Digging deeper into psyche of our most precious domestic commodity
Posted Apr 13, 2013
After having participated in an interview with the New York Times on the psychology behind our desire for larger closets, I could not help but dig deeper into psyche of our most precious domestic commodity. As part of any closet analysis, three components of dress are examined. I assess the shopping, assembling, and organizing/storing behaviors of my clients to learn something more about them. In the organizing/storing phase, I look at the physical space of the closet, the way the items are placed in the closet, and the types of clothes that are in the closet. A simple rectangular space with a shelf and hanging bar has become a luxurious lounging area where we happen to keep our clothes. So why has the closet become such an important part of our space?

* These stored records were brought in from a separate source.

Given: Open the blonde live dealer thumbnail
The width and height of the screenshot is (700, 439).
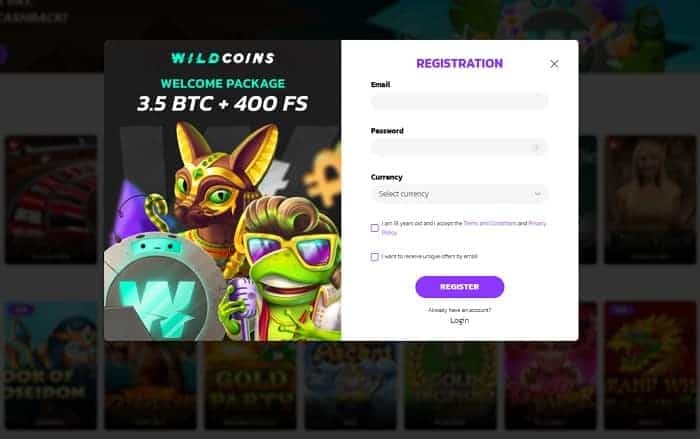Looking at the screenshot, I should [650, 200].
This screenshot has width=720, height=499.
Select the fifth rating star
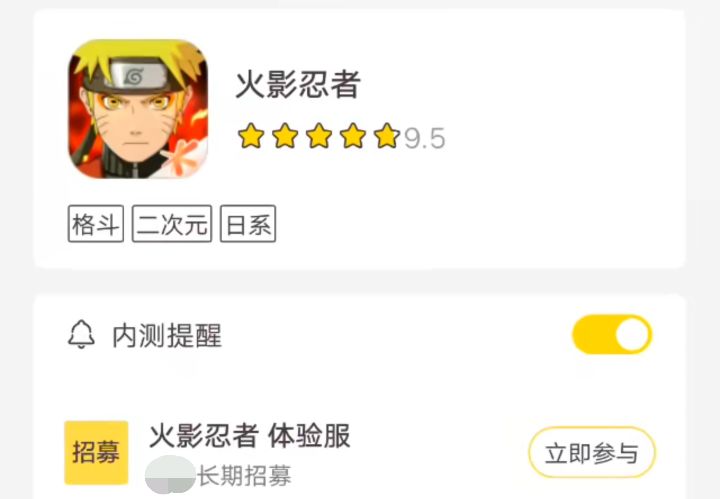tap(387, 136)
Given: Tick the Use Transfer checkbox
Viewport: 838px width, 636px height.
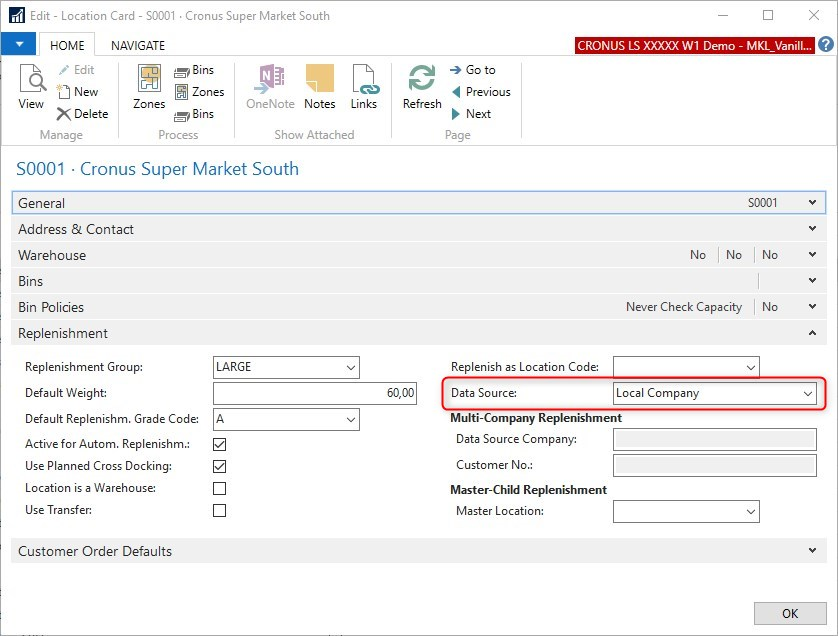Looking at the screenshot, I should [x=220, y=511].
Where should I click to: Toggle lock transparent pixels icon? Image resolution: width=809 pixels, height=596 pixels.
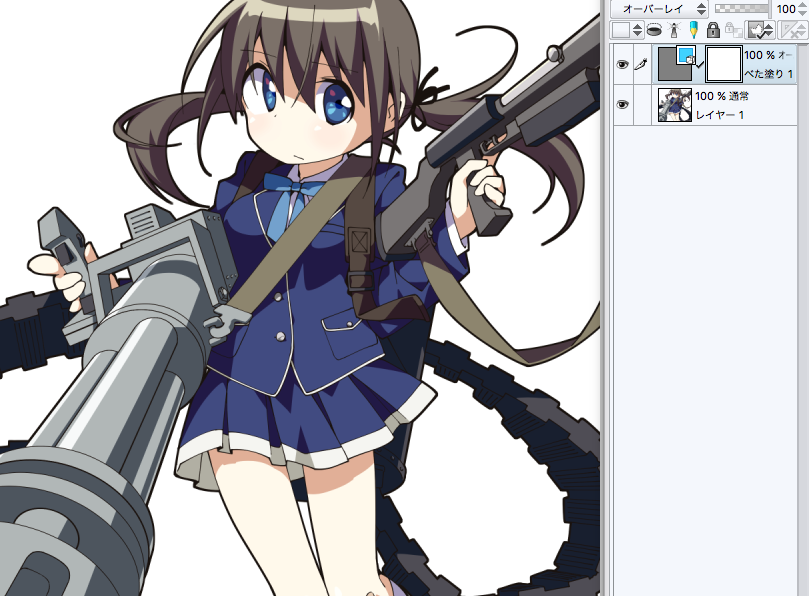coord(734,30)
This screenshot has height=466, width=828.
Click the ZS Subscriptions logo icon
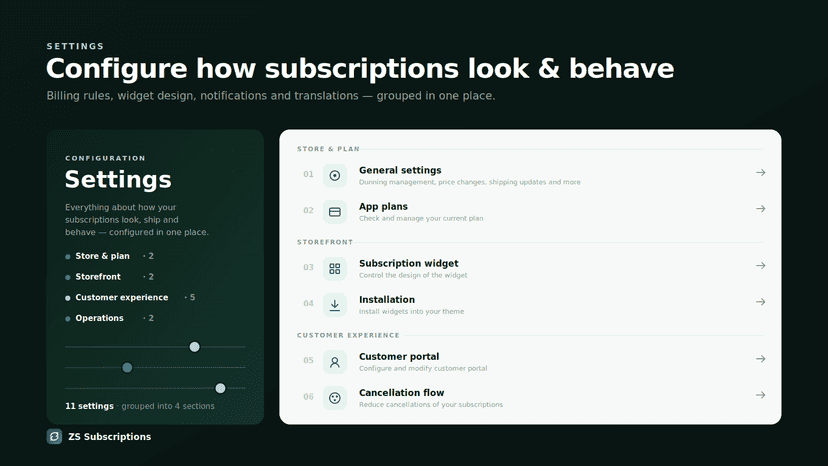[54, 436]
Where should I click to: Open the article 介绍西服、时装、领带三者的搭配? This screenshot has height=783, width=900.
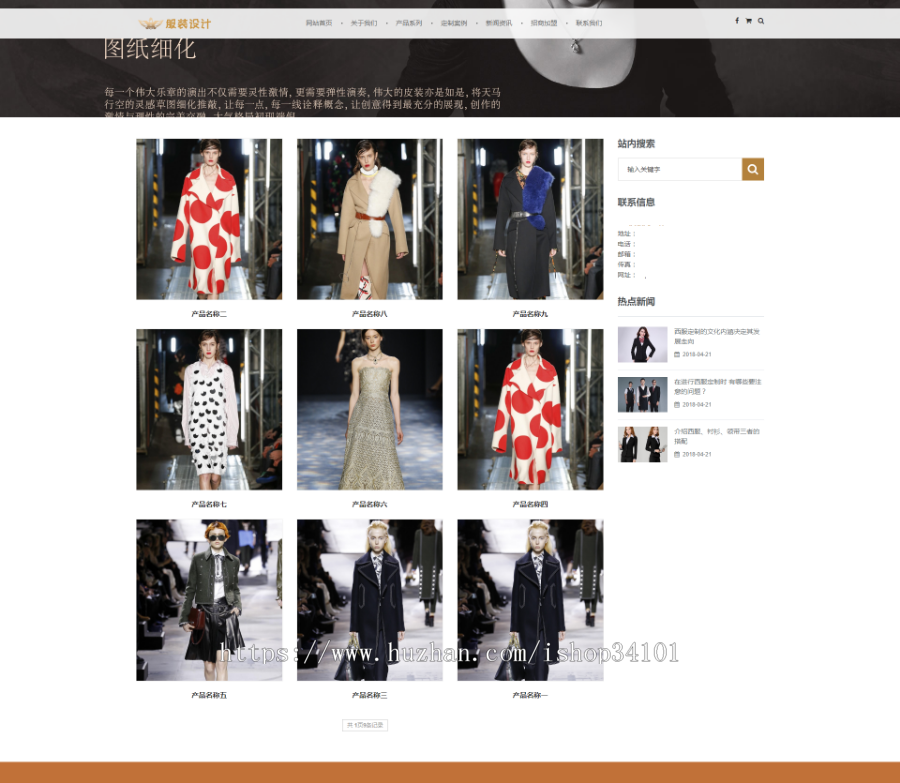[716, 436]
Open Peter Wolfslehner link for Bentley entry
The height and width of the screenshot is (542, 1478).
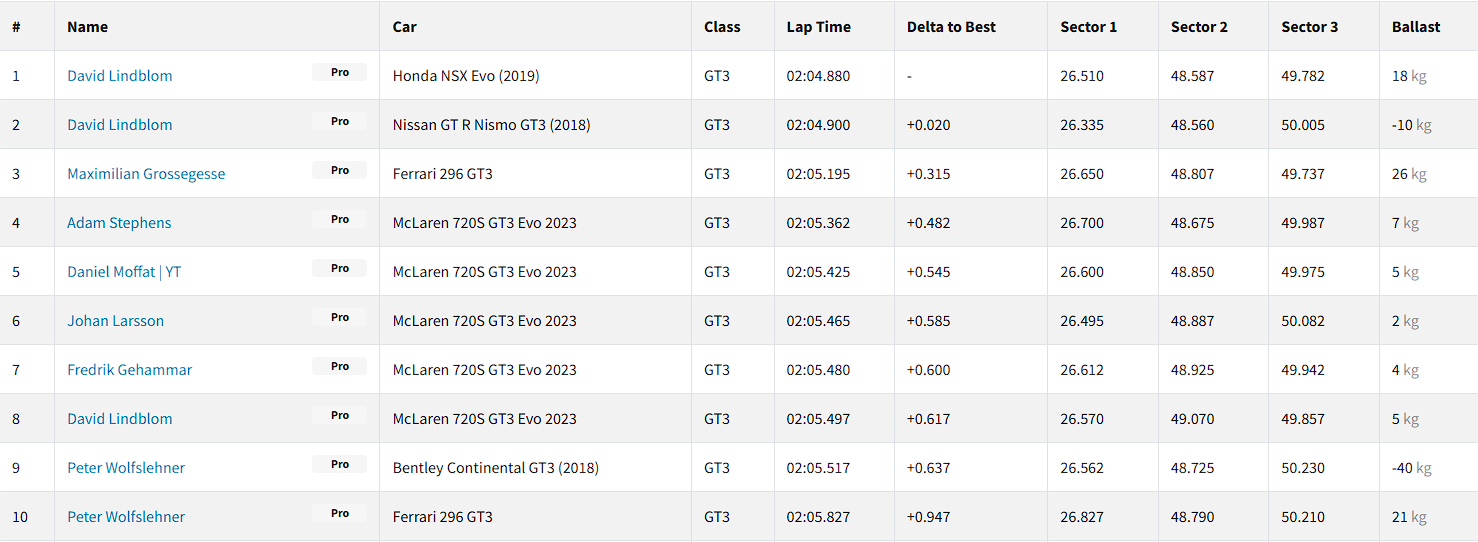tap(126, 468)
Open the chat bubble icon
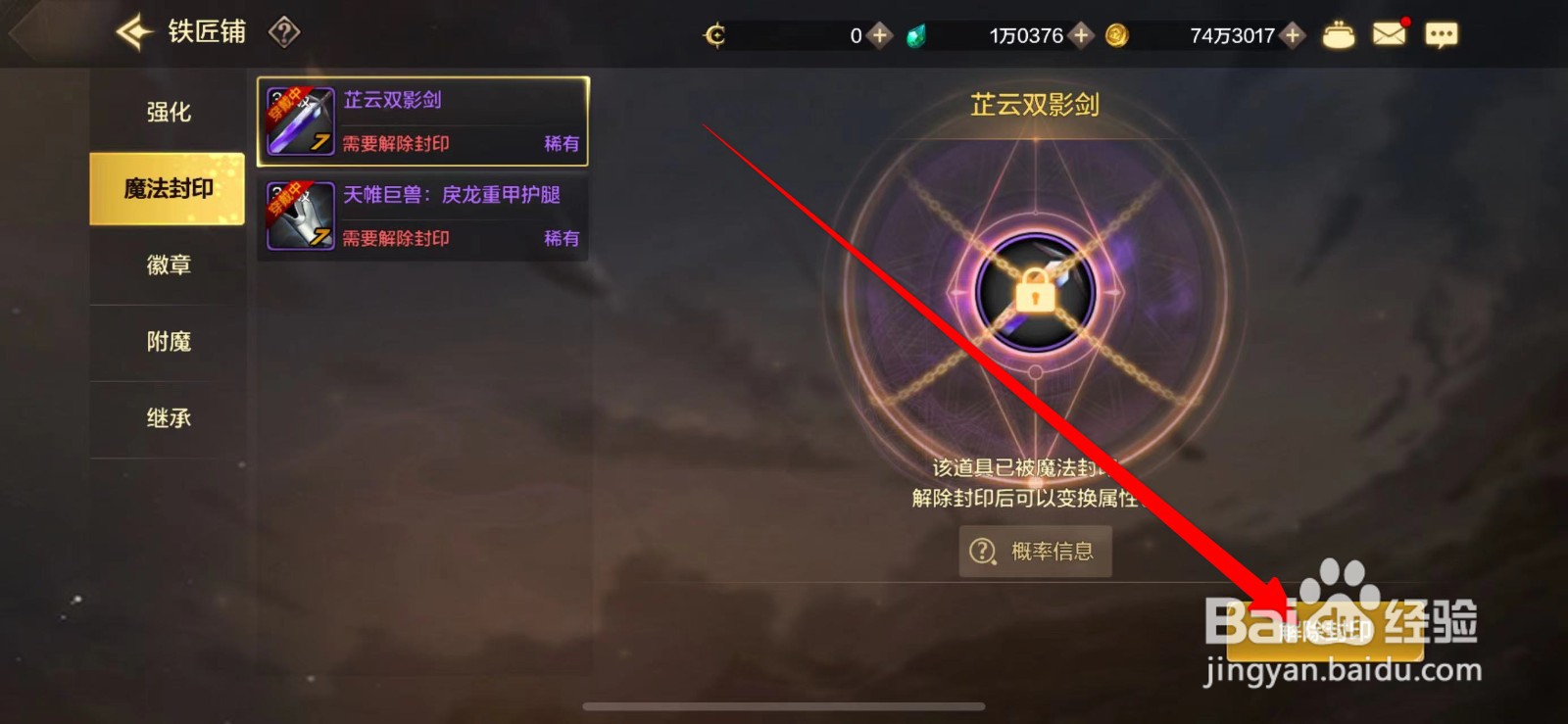Screen dimensions: 1568x724 pos(1441,36)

Consumer culture: We live in a culture where we are encouraged to admire and acquire. Getting people to buy sells. Getting people to buy larger quantities with greater frequency sells even better. Our closets are expanding along with our cars, plates, homes, and waistlines. Brian Wansink, Ph.D., a professor of consumer behavior and nutritional science, noted through his research that the larger the container the more we fill the container and the more we are given the more we will consume. These findings seem to be applicable to our consumer behaviors and space. The more stuff we have access to the more we buy. The more we buy the larger the closets we need. The larger the closet the more we will fill it, and the cycle continues.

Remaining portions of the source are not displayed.